--- start ---

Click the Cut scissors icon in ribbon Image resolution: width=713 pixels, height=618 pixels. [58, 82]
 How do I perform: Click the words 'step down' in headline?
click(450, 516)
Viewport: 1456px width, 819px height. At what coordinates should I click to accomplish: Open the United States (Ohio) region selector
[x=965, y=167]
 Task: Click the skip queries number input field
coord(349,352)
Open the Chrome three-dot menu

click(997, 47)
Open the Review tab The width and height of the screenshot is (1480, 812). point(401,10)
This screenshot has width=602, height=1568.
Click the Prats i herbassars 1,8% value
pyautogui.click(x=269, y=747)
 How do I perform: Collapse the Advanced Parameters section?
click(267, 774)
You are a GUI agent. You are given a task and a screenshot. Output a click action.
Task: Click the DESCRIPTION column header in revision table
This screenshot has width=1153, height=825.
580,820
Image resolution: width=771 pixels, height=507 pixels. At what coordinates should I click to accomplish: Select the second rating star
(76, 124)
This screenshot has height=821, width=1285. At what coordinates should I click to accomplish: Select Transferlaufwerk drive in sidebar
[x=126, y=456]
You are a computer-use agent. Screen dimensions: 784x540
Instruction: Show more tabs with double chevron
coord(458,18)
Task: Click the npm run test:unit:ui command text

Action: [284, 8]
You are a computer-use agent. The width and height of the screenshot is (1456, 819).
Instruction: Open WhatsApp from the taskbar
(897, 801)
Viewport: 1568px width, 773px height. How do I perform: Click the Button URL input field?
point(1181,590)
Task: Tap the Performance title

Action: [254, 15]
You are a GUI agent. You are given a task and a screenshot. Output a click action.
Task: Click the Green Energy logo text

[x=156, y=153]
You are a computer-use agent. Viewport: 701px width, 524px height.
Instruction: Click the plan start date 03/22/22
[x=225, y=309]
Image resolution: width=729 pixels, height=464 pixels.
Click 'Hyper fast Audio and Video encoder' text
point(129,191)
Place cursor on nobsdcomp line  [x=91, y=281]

--- end ---

> **The exercise**
Copy all the entries above word for word.

> **Solution to the problem**
Click the Cut scissors icon in ribbon Image resolution: width=713 pixels, height=618 pixels. [58, 82]
 How do I perform: Click the words 'step down' in headline?
click(450, 516)
Viewport: 1456px width, 819px height. At what coordinates should I click to accomplish: Open the United States (Ohio) region selector
[x=965, y=167]
 Task: Click the skip queries number input field
coord(349,352)
Open the Chrome three-dot menu

click(997, 47)
Open the Review tab The width and height of the screenshot is (1480, 812). point(401,10)
This screenshot has width=602, height=1568.
Click the Prats i herbassars 1,8% value
pyautogui.click(x=269, y=747)
 How do I perform: Collapse the Advanced Parameters section?
click(267, 774)
You are a GUI agent. You are given a task and a screenshot. Output a click action.
Task: Click the DESCRIPTION column header in revision table
This screenshot has width=1153, height=825.
580,820
Image resolution: width=771 pixels, height=507 pixels. At what coordinates should I click to accomplish: Select the second rating star
(76, 124)
This screenshot has height=821, width=1285. At what coordinates should I click to accomplish: Select Transferlaufwerk drive in sidebar
[x=126, y=456]
You are a computer-use agent. Screen dimensions: 784x540
Instruction: Show more tabs with double chevron
coord(458,18)
Task: Click the npm run test:unit:ui command text

Action: [284, 8]
You are a computer-use agent. The width and height of the screenshot is (1456, 819).
Instruction: Open WhatsApp from the taskbar
(897, 801)
Viewport: 1568px width, 773px height. How do I perform: Click the Button URL input field?
point(1181,590)
Task: Tap the Performance title

Action: [254, 15]
You are a GUI agent. You are given a task and a screenshot. Output a click action.
Task: Click the Green Energy logo text

[x=156, y=153]
You are a computer-use agent. Viewport: 701px width, 524px height.
Instruction: Click the plan start date 03/22/22
[x=225, y=309]
Image resolution: width=729 pixels, height=464 pixels.
Click 'Hyper fast Audio and Video encoder' text
point(129,191)
Place cursor on nobsdcomp line  [x=91, y=281]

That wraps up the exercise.